▶ _What is required_
Copy the lines below word for word, starting at the line that contains "Given: Click the 速度图 speed map button" and ending at the line that contains "Looking at the". Include both of those lines.

▶ _The input_
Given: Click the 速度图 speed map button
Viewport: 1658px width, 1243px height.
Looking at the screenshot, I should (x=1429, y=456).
==
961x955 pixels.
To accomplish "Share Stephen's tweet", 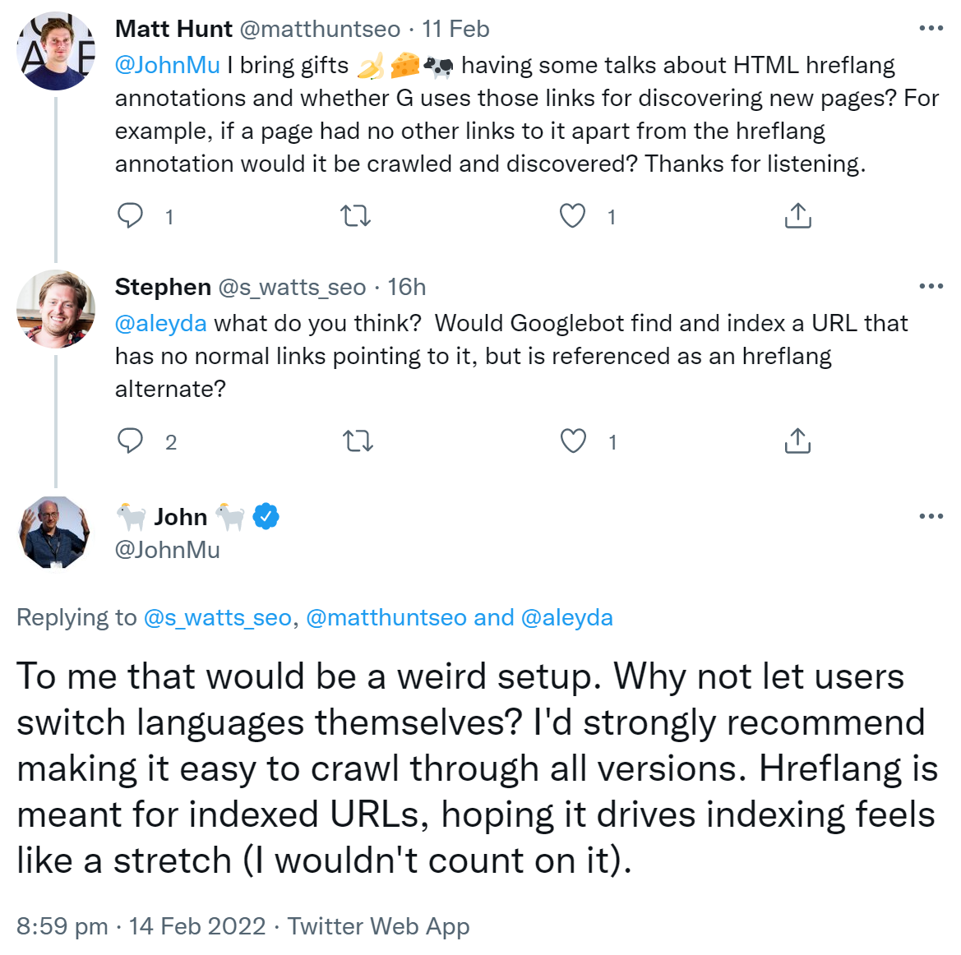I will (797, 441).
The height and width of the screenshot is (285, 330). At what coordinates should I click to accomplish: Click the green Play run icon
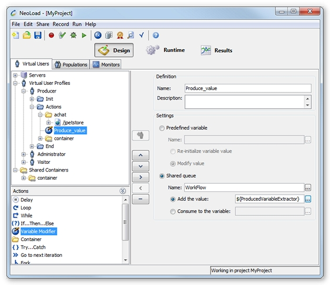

▶ _Complete output_
Given: Click the 速度图 speed map button
Viewport: 1658px width, 1243px height.
Looking at the screenshot, I should (x=1429, y=456).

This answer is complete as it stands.